> SELECTED EXCERPT:
=== Section Start ===

My name is Melvin Williams. I'm 33 years old, and am blessed to be a father to four of the most beautiful daughters a man could hope for. While there have been good times, it has also been a traumatic journey to get me to where I am today.
When the COVID-19 pandemic hit, I was dramatically affected by it. Like so many other Americans, I lost my job. On top of losing my job, I wasn’t able to see my children, because I was living in sober housing and the regulations would not allow me to see outside residents. The combined stress of losing my job and not being able to see my children pushed me into a deep depression. The only way I knew how to cope, and to survive, was to fall back into my old lifestyle of using and selling drugs. On April 20, 2020, I relapsed after having 19 months of sobriety. I lost all hope; I honestly saw no hope for my future. I had given up, and thought I was going to die in the streets.
In May I began to get sick. I was constantly running a fever, couldn't breathe, had a terrible cough, and I was having severe pain in my lungs and heart. When I finally decided to go to the hospital, they immediately placed me in the ICU. My condition was very severe. The doctor later told me that if I had come any later, it is likely I would have died. I had a very serious case of pneumonia and I was suffering from congestive heart failure along with endocarditis.
I was admitted to the Providence Portland Medical Center in early June. Within the first few days, a social worker came to my room to talk about helping me with resources. I would turn her away each time because I didn’t want anyone to know about my personal life. After a couple of weeks, a different social worker came in to talk about my discharge plan, including housing options and getting on medical assisted treatment. After a visit with my kids, and the doctors’ warnings about what could happen if I decided to use drugs again, it became clear to me that I needed to do something different with my life. I knew the first step was to accept the help that was offered to me by the social worker.

=== Section End ===

> WORK REQUEST 1: Return, copied exactly, the part of the recovery account that begins at the words "I was admitted" and stops after "the social worker.".
> WORK REQUEST 2: Carry the recovery account further, starting after its final sentence.

> STUDY MATERIAL:
=== Section Start ===

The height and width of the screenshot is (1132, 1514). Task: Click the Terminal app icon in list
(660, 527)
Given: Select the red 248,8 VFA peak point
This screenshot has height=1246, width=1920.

=== Section End ===
=== Section Start ===

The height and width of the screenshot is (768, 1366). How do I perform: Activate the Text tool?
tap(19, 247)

=== Section End ===

> TASK OUTPUT 1:
I was admitted to the Providence Portland Medical Center in early June. Within the first few days, a social worker came to my room to talk about helping me with resources. I would turn her away each time because I didn’t want anyone to know about my personal life. After a couple of weeks, a different social worker came in to talk about my discharge plan, including housing options and getting on medical assisted treatment. After a visit with my kids, and the doctors’ warnings about what could happen if I decided to use drugs again, it became clear to me that I needed to do something different with my life. I knew the first step was to accept the help that was offered to me by the social worker.

> TASK OUTPUT 2:
After three weeks in the hospital, the social worker was hesitant to discharge me back into the streets. A couple of options she gave me were referrals to the Blackburn Center and other alcohol and drug residential treatments. However, due to the severity of my medical issues, my brother offered a safe place for me to live. The social worker was still concerned, because I had no community support. She asked if I would be interested in working with a peer support specialist. I declined at first, but she convinced me to at least meet the support person and go from there.
The Providence Better Outcomes Thru Bridges (BOB) team helped to secure housing at my brother’s and connected me to my peer support specialist, DJ Alex. She contacted my probation officer to make sure it was approved for me to stay there. Thankfully, DJ and my probation officer have worked together in the past, so my probation officer trusted DJ’s judgement on whether it was a safe place for me to be.
The first thing I noticed when DJ Alex entered my room was that she had a lot of interesting tattoos and a friendly smile. As soon as she began talking, her voice brought soothing vibes to my heart. She sat with me for over an hour. She allowed me the time I needed to get to know her. I trusted her immediately because she has been down the same paths as I have. It was the first time that I felt someone genuinely cared about me.
I thank God every day for sending DJ Alex into my life. I can now once again see that light at the end of the tunnel. She has gone to many doctor’s appointments with me for support. She sat with me for over four hours applying for Social Security Disability Insurance. She has met me at numerous recovery meetings in the area. She goes above and beyond to help me. With the help and support of family and friends, I have remained clean and sober since June 18, 2020, and I am proud!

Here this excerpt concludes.